▸ Задание:
Продолжите, пожалуйста, приведенный ниже отчет о конференции по медиакультуре, начав сразу после его последнего предложения.

▸ Предложенный отрывок:
+++

По материалам конференции «Медиакультура в меняющемся мире: формы и способы представления реального». РГГУ, 26— 27 ноября 2004 г., Москва
Опубликовано в журнале НЛО, номер 3, 2005
Интерес к медиакультуре можно объяснить тем, что понятие медиа отчасти тождественно современной культуре в целом. Существует ли другая культура кроме медиа? Насколько понятие медиа современно и насколько оно определяет наше мировоззрение? Возможно, человечество уже заражено «медиавирусом»1, который постепенно перестраивает зрителей под свою органику и оптику. Насколько мир, создаваемый из текстового пространства «симулякров», объективен в репрезентации действительности? Эти и другие вопросы обсуждались на конференции «Медиакультура в меняющемся мире: формы и способы представления реального», прошедшей 26 — 27 ноября 2004 года в Российском государственном гуманитарном университете (Москва).

+++

▸ Раздел данных:
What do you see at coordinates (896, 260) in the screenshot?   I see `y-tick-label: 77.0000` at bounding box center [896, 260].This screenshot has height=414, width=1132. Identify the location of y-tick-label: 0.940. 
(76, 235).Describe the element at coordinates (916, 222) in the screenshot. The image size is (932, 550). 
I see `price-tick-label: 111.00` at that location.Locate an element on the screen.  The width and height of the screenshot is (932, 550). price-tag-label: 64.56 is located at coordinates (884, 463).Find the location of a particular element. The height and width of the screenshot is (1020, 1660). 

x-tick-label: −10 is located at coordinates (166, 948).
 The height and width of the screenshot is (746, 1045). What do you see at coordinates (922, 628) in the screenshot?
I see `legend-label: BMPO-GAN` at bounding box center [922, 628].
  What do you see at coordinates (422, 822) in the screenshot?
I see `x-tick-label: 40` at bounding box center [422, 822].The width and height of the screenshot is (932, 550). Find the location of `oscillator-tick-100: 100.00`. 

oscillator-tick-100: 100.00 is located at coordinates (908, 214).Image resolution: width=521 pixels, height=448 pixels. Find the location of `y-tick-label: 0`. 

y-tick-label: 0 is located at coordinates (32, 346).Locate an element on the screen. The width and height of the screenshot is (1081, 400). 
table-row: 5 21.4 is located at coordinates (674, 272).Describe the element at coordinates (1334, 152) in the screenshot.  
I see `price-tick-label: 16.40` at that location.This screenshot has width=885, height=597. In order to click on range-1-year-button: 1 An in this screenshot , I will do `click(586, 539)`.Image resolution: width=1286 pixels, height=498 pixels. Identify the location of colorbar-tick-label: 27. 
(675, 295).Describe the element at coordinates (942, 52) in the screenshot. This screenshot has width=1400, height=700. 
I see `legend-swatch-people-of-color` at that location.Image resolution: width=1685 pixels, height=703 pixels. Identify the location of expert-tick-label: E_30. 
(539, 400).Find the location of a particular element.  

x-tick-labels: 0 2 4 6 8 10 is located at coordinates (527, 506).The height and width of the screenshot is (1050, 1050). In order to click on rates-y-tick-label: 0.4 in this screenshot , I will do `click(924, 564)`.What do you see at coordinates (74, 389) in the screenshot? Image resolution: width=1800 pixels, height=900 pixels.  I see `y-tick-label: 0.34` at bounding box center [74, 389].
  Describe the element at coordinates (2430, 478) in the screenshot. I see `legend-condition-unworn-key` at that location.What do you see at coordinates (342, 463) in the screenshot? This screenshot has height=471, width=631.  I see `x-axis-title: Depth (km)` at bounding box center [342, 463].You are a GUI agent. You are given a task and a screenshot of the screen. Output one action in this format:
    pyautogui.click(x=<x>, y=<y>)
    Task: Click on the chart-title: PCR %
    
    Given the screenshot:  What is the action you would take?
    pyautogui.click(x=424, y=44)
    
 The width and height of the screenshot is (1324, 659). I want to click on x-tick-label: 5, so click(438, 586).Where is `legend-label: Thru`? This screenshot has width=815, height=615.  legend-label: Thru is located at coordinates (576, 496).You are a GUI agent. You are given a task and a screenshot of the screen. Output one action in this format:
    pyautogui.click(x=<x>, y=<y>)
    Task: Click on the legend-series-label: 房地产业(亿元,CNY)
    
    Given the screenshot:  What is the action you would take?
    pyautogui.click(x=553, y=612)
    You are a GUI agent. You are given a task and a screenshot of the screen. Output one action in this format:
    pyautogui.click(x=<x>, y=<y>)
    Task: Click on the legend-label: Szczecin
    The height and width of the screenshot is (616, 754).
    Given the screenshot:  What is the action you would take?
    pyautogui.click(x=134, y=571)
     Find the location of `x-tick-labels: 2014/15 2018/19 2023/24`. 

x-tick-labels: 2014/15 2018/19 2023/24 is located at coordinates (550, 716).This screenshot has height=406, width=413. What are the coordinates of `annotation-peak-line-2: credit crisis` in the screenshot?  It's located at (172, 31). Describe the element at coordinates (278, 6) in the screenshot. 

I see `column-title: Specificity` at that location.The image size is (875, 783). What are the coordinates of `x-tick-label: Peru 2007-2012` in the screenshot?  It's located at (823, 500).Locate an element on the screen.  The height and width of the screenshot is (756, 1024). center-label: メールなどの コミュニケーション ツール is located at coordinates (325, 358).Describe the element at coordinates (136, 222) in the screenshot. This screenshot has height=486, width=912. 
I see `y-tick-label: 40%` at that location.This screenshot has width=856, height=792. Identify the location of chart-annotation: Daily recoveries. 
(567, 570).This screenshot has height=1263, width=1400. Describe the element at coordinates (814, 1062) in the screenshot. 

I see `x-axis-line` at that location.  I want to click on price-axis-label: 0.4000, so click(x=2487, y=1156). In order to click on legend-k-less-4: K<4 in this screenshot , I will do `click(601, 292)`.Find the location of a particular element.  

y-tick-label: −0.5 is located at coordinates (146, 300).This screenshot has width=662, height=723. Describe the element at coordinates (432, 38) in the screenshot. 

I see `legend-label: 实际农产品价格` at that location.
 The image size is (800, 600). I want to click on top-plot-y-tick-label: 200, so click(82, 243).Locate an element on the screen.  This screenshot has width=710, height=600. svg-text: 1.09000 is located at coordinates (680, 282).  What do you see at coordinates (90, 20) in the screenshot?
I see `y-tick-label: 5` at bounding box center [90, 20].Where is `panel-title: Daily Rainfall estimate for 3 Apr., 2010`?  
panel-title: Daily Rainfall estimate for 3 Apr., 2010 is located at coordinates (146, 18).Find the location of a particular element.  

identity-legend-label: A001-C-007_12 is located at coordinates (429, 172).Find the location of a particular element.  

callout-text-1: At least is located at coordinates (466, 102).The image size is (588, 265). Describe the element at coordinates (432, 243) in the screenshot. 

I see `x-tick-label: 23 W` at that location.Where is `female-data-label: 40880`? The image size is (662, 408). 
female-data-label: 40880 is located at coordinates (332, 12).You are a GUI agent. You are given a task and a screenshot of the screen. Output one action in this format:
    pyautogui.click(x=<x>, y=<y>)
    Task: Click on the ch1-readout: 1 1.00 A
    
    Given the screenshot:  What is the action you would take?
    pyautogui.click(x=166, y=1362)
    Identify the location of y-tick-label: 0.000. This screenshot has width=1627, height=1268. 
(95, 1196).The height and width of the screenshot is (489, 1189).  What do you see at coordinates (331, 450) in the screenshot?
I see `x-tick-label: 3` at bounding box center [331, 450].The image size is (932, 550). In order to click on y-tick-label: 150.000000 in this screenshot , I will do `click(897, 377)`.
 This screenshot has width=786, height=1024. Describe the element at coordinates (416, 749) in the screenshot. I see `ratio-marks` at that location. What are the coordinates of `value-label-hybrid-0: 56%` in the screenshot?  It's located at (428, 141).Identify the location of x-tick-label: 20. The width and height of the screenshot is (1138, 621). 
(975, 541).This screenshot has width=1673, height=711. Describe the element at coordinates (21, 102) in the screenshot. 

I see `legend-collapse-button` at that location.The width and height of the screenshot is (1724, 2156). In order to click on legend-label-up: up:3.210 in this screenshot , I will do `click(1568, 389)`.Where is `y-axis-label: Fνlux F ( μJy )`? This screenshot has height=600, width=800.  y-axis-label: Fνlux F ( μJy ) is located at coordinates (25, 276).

+++

▸ Письменный ответ:
Ускорившееся в несколько раз развитие средств массовой информации (телевидение, радио и т.д.) обусловило интерес исследователей к проблеме медиа уже в начале XX в. В работах представителей Франкфуртской школы Т. Адорно и М. Хоркхаймера человеческое общество в своем развитии все больше и больше начинает напоминать механистическое образование, где за людьми закреплены особые функции и где технические и информационные достижения являются неким унифицированным институтом, направленным на классификацию и организацию потребителей массовой продукции «культуриндустрии». Постепенный переход от индустриального общества к информационному происходит параллельно с развитием технологий производства информации. Само понятие человеческого общения заменяется техногенным понятием коммуникации. Меняется и опыт, получаемый человеком и обществом через обмен культурными значениями 2. Таким образом, медиакультура объединяет в себе технологические и социокультурные институты.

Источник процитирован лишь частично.